_What you will do_
Where the material below has a line containing "Image resolution: width=1000, height=2576.", start repeating exactly, and keep going through the line containing "弘前れんが倉庫美術館 (549, 313)", with no other lines.

_Material supplied_
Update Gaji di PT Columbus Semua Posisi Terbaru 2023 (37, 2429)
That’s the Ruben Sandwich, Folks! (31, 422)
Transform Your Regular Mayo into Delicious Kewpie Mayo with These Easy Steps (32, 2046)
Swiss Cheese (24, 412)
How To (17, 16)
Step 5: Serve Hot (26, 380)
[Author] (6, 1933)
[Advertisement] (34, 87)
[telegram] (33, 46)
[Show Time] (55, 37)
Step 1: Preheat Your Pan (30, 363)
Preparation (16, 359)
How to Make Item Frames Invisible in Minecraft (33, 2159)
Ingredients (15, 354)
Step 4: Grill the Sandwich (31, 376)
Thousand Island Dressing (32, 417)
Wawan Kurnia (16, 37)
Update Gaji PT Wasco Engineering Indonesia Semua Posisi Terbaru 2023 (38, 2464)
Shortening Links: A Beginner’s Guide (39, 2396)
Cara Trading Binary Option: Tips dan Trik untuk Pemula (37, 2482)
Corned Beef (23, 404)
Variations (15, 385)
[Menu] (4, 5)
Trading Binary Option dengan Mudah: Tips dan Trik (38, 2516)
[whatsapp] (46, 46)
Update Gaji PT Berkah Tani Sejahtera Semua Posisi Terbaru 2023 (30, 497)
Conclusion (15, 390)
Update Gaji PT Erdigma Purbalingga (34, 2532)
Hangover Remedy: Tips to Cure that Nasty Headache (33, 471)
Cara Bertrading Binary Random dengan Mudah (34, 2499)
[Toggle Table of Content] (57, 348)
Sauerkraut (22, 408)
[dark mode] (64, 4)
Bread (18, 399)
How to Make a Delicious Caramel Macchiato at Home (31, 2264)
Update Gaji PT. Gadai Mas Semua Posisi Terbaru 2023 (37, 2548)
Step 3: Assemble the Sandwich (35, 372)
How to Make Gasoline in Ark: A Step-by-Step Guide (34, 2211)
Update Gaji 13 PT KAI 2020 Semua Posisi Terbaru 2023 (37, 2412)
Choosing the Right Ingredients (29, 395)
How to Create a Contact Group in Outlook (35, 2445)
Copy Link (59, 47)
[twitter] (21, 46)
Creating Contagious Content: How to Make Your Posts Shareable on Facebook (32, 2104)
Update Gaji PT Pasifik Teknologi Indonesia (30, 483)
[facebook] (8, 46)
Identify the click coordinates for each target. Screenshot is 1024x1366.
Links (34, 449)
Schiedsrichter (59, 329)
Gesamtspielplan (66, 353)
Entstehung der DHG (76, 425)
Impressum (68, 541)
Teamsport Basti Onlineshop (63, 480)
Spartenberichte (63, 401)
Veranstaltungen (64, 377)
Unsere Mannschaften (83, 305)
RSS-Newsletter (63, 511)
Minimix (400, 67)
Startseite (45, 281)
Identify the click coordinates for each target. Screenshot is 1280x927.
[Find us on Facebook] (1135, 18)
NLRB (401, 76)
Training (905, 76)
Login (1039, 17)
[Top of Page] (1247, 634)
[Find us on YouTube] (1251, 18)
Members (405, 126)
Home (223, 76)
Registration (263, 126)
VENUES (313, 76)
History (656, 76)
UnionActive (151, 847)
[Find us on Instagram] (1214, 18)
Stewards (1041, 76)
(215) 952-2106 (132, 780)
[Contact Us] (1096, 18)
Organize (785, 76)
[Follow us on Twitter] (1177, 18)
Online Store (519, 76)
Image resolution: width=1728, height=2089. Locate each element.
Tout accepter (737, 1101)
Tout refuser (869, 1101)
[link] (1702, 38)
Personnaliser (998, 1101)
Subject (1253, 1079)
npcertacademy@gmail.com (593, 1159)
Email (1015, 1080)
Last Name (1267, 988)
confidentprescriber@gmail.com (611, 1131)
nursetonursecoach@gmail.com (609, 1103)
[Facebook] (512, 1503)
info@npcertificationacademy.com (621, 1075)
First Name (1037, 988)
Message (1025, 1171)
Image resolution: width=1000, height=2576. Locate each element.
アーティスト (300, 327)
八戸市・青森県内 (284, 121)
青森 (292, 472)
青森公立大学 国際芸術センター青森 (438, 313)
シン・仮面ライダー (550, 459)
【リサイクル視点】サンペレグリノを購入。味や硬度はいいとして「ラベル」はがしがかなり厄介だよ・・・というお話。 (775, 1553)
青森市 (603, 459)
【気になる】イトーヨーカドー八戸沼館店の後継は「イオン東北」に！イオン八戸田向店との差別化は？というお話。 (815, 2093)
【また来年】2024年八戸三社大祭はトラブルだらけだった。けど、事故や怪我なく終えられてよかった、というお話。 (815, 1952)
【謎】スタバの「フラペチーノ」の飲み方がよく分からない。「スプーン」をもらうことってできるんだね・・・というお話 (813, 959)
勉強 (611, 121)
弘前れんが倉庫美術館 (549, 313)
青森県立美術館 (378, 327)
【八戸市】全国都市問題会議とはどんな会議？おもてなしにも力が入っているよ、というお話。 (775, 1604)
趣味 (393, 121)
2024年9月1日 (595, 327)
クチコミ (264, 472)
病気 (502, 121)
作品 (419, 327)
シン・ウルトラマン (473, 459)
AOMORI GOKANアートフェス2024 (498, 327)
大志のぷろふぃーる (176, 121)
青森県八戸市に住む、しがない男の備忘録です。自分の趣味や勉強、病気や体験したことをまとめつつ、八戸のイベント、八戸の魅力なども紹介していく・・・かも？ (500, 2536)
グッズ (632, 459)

_The completed task_
Image resolution: width=1000, height=2576. Locate each element.
アーティスト (300, 327)
八戸市・青森県内 (284, 121)
青森 (292, 472)
青森公立大学 国際芸術センター青森 (438, 313)
シン・仮面ライダー (550, 459)
【リサイクル視点】サンペレグリノを購入。味や硬度はいいとして「ラベル」はがしがかなり厄介だよ・・・というお話。 (775, 1553)
青森市 (603, 459)
【気になる】イトーヨーカドー八戸沼館店の後継は「イオン東北」に！イオン八戸田向店との差別化は？というお話。 (815, 2093)
【また来年】2024年八戸三社大祭はトラブルだらけだった。けど、事故や怪我なく終えられてよかった、というお話。 (815, 1952)
【謎】スタバの「フラペチーノ」の飲み方がよく分からない。「スプーン」をもらうことってできるんだね・・・というお話 (813, 959)
勉強 (611, 121)
弘前れんが倉庫美術館 (549, 313)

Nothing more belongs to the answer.